For More Details: Civil engineering
Applications of Conjugate Beam
- A conjugate beam’s length is always equal to that of the actual beam.
- The M / EI representation of the loads on the main beam is the load on the conjugate beam.
- Simple support for the real beam remains simple.
- In this beam, a fixed end to the real beam becomes a free end.
- This beam is the zero shear point that corresponds to a zero slope point for the real beam.
- This beam is the maximum moment point that corresponds to a maximum deflection point for the real beam.
The basis for the method originates from the Equations correlation. Equation 1, Equation 2, Equation 3 & Equation 4 Such calculations are shown below, in order to show this similarity.
Integrated the equations:
Procedure for Conjugate Beams
The following procedure provides a method that can be used with the conjugate-beam method to determine the displacement and deflection at a point on a beam’s elastic curve.
- For the main spotlight, draw the conjugate projector. The beam is of the same length as the main beam and has the necessary supports as mentioned above.
- In general, if the actual support allows a slope, the shear must be developed by the conjugate support; and if the real support allows a displacement, the conjugate support must develop for a moment.
- The beam in the conjugate is loaded with the M / EI diagram of the real beam.

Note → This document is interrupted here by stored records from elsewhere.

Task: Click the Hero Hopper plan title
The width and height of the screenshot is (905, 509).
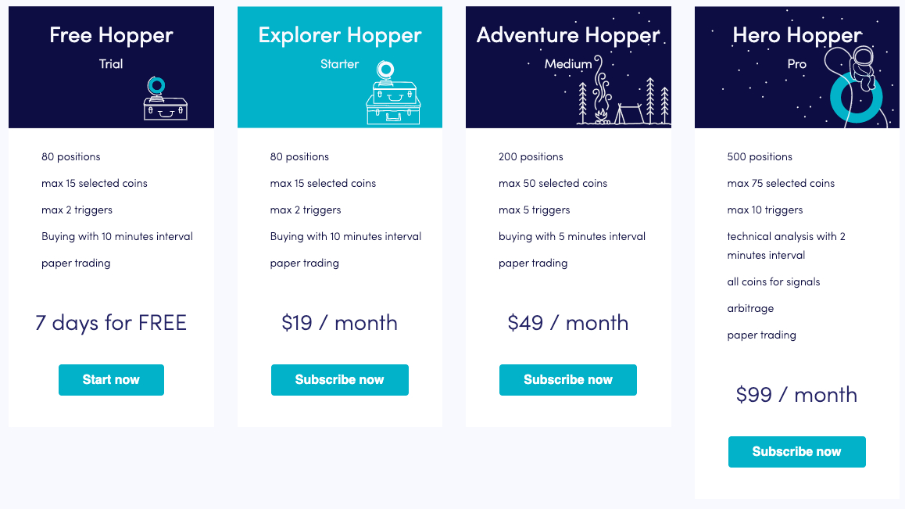Action: click(797, 35)
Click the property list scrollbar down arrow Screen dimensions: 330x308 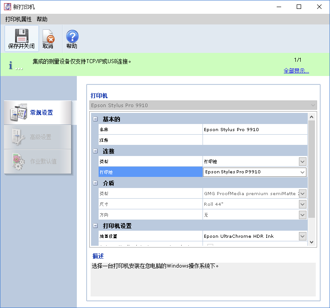pyautogui.click(x=311, y=242)
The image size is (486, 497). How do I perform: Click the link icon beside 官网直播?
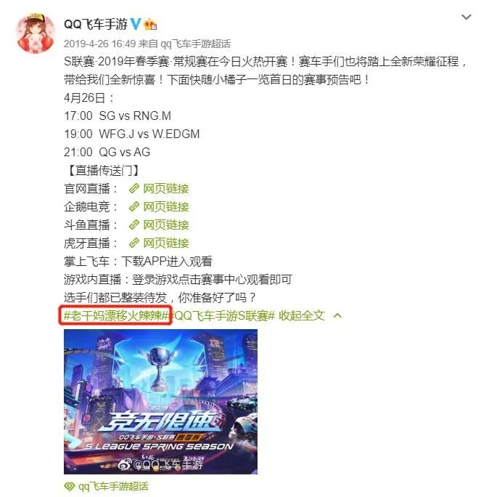click(134, 189)
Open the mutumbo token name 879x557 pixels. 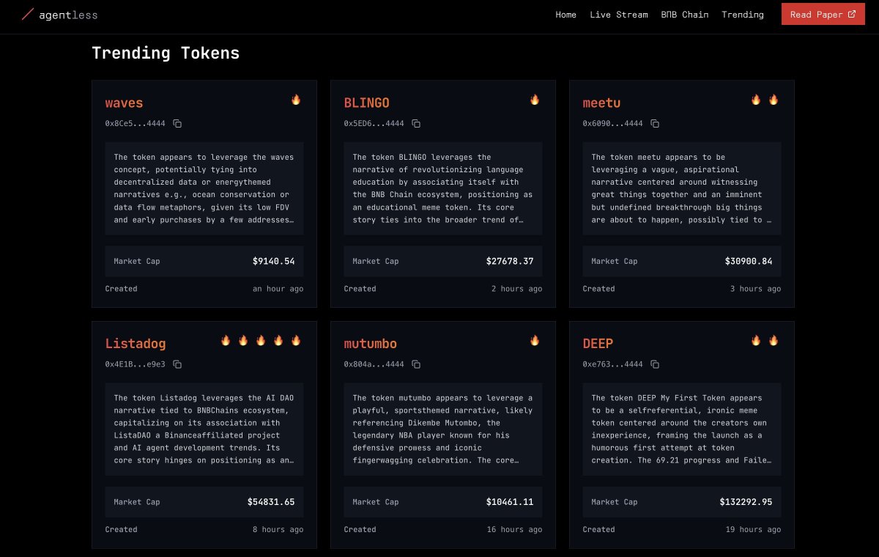tap(370, 344)
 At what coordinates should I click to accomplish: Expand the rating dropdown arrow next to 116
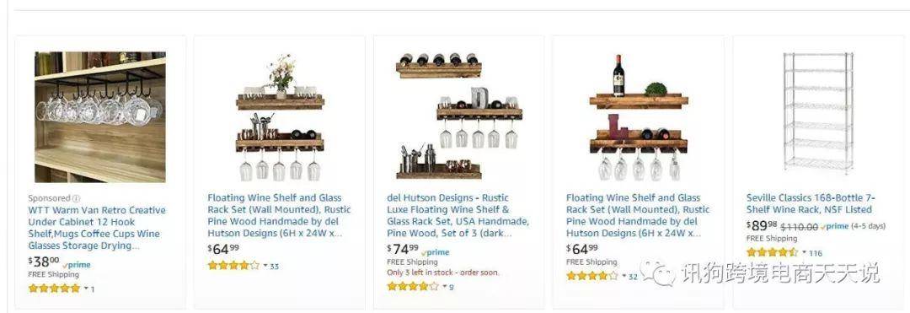tap(805, 252)
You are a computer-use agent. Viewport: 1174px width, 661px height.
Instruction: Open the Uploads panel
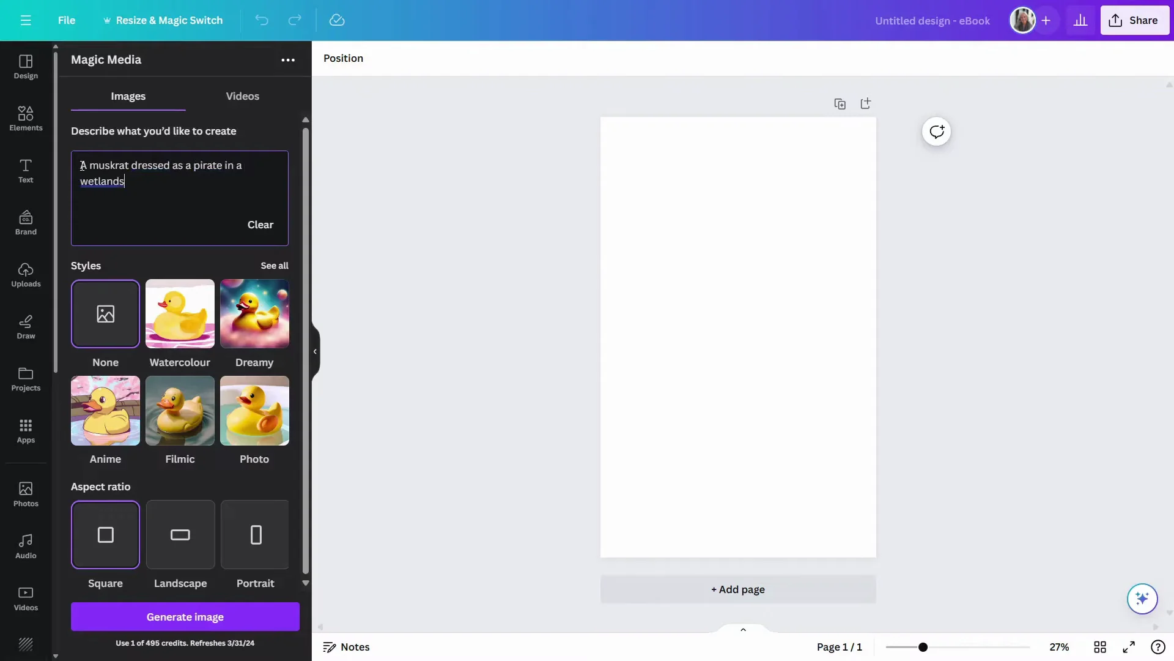point(25,275)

It is assumed that this loading is distributed over the beam and is directed upwards when M / EI is positive and downwards when M / EI is negative. This means that the loading always acts away from the beam.
- Using the equations of statics, determine the reactions at the beams supports.
- Section to this beam at the point where the slope θ and displacement Δ of the real beam is to be determined. The section shows the unknown shear V’ and M’ equal to θ and Δ, respectively, for the real beam.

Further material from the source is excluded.